For many parents, potato would be the number one food on their daily menu when a toddler exists in the family. Whether mashed, baked or roasted, people often consider potatoes as comfort food.
It is an important food staple and the number one vegetable crop in the world. This sentiment probably inspired the potato’s scientific name, (Solanum tuberosum), since solanum is derived from a Latin word meaning “soothing”.
Potato is a round tuberous root which is brown outside and yellowish or reddish on the inside. The world’s favourite root vegetable, the potato, comes in numerous varieties. A member of the nightshade family, like tomatoes, it originated in South America and has been grown in Europe since the 16th century.
The potato was first domesticated in the region of modern-day southern Peru and extreme north- western Bolivia between 8000 and 5000 BC. It has since spread around the world and become a staple crop in many countries.
A single baked potato will provide nearly 12 per cent of the daily recommended amount of fibre, giving similar levels to whole grain breads, pastas and cereals. High levels of dietary fibre and ‘bulking agents’ support healthy digestion and regular bowel movements, while giving a protective effect from colon cancer.
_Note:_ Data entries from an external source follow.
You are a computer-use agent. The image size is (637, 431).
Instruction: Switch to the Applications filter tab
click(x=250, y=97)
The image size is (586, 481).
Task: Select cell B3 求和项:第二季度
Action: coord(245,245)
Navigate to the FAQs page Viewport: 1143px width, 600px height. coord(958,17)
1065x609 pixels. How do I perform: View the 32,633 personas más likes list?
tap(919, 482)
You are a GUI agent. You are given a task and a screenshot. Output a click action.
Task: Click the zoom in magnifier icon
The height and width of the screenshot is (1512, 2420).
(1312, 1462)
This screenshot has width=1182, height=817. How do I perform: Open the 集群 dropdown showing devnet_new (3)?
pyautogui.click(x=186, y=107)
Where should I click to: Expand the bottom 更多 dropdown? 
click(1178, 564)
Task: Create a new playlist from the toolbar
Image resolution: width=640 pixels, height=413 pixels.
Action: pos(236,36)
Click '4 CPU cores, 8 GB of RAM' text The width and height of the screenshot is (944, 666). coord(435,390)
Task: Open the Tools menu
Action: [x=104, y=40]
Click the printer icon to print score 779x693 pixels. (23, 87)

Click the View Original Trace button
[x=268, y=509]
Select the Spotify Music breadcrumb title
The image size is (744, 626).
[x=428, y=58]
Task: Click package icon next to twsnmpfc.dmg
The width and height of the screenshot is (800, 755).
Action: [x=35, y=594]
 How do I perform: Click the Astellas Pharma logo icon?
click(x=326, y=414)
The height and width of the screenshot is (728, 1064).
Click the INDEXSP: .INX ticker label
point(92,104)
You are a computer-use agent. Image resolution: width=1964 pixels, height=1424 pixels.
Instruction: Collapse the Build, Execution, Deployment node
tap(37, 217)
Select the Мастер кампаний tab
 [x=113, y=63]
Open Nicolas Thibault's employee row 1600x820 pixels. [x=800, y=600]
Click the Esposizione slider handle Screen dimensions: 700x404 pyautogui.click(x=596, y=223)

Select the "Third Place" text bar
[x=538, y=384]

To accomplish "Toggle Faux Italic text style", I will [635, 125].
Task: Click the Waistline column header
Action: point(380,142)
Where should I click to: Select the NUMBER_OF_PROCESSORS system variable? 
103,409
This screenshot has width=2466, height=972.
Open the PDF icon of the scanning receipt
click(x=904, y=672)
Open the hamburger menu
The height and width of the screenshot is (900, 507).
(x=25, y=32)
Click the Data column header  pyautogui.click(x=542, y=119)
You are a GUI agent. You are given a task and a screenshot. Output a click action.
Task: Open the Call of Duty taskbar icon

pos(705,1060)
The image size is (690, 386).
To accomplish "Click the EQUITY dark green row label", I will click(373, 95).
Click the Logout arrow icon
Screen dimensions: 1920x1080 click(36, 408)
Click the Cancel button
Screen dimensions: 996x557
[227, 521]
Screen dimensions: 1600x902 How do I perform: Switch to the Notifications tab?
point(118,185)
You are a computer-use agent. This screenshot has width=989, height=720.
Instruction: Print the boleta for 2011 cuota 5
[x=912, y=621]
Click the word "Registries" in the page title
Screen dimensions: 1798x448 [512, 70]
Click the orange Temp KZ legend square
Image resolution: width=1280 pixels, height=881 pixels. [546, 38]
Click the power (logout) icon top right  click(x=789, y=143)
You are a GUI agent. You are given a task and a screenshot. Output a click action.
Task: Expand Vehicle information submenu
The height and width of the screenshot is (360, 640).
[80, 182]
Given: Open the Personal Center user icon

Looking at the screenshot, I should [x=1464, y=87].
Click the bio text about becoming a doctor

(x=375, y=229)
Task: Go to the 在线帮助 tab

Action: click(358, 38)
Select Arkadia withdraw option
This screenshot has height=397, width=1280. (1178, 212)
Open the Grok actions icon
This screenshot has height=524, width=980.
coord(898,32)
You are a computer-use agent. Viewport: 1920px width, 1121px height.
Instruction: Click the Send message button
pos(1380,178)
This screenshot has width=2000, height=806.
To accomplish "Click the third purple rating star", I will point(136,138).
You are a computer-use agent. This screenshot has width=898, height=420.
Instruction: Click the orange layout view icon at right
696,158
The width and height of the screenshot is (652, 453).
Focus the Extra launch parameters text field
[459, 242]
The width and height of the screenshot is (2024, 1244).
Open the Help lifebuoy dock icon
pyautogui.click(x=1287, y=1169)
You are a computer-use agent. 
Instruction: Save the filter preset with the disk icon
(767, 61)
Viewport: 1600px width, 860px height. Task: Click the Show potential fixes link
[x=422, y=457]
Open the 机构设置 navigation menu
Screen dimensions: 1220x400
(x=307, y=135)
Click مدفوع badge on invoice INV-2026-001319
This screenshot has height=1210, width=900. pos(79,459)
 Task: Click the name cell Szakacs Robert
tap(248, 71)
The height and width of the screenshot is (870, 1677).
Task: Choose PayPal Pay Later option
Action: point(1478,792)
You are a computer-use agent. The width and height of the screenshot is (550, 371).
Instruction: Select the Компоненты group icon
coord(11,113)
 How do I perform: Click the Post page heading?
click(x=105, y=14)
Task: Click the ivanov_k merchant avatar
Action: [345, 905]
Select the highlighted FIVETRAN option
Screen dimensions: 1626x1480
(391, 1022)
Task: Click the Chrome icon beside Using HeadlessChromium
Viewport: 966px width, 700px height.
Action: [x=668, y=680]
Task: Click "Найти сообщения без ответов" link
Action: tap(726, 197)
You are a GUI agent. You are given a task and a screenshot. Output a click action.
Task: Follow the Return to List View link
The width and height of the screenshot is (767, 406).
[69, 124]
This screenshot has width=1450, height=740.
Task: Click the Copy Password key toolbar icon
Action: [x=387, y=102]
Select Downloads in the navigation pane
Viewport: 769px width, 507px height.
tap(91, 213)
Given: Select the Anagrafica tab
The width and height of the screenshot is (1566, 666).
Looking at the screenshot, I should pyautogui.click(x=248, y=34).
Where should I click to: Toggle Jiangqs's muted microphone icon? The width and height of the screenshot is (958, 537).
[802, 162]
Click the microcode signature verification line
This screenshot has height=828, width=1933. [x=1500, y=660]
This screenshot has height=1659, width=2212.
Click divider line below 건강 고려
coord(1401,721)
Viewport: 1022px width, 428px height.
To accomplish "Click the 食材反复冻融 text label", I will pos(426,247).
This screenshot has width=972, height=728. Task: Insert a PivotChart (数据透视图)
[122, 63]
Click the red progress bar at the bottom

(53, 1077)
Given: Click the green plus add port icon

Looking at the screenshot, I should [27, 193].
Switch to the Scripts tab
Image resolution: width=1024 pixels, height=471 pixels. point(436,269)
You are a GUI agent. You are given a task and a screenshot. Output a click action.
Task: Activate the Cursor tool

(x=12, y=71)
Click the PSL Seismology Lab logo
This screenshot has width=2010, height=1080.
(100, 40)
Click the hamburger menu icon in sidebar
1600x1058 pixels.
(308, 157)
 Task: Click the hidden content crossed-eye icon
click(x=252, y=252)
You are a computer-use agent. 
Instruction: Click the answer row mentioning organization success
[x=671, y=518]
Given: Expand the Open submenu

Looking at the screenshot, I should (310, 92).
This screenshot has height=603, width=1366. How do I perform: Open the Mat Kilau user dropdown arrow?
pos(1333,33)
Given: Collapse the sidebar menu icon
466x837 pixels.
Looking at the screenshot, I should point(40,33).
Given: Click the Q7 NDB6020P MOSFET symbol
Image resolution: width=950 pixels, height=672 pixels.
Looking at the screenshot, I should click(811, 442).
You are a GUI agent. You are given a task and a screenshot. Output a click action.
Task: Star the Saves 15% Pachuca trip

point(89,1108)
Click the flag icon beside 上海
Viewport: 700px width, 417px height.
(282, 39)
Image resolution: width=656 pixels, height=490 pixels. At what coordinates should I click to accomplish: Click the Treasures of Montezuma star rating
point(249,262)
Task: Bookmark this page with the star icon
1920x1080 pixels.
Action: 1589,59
While most potato fibre is found in the skin, some of the starch in potatoes is indigestible. Instead it passes through the gut intact, adding bulk. If you suffer from sluggish bowel movements, eat cooked potatoes that have been cooled.
The cooling process increases the amount of indigestible starch from seven per cent to thirteen per cent.
Proper functioning of the brain depends largely on the glucose level, oxygen supply, various components of the vitamin-B complex and certain hormones, amino acids and fatty acids like omega-3. Potatoes cater to almost all the needs mentioned above.
They are high in carbohydrates, and thus maintain good levels of glucose in the blood.
This prevents the brain from letting fatigue creep in and it keeps your cognitive activity and performance high. Also, the brain needs oxygen, which is carried to the brain by the hemoglobin in the blood; its main constituent is iron. Potatoes contain iron as well.
Therefore, potatoes help deliver oxygen to the brain as well.
Kidney Stones, also known as Renal Calculi, are caused mainly due to increased levels of uric acid in the blood. In such cases, foods high in protein should be avoided, particularly animal proteins such as meat, turkey, shrimp, fish, eggs, and milk, as well as spinach, raw plantain, black grams and certain beans, which drastically increase the level of uric acid in the blood.
Iron and calcium also contribute to forming the stones. Potatoes are rich in both of these so logically, they wouldn’t fit in as a preventative measure of kidney stones, but they also contain magnesium, which inhibits the accumulation or deposition of calcium (calcification) in the kidney and other tissues, thereby proving beneficial for treatment of renal calculi.
Potato as a skin care agent, vitamin C and B-complex as well as minerals like potassium, magnesium, phosphorus and zinc are good for the skin. Apart from that, pulp obtained from crushed raw potatoes, mixed with honey, can work well in skin and face packs.
This even helps to cure pimples and spots on the skin. Again, this pulp, if applied externally on burns, provides quick relief and faster healing.
Smashed potatoes, and even water in which potatoes have been washed, are very good for softening and cleaning the skin, especially around the elbows, and the back of the hands.
Potatoes provide the body with an essential source of fuel and energy, which you need even when dieting. As a rich carbohydrate source, they help to fuel all reactions in the body which you need for movement, thinking, digestion and cellular renewal.
Studies have even shown that potato juice taken with honey can be beneficial in heartburn, constipation, scurvy, arthritis, intestinal ulcers, indigestion and acidity.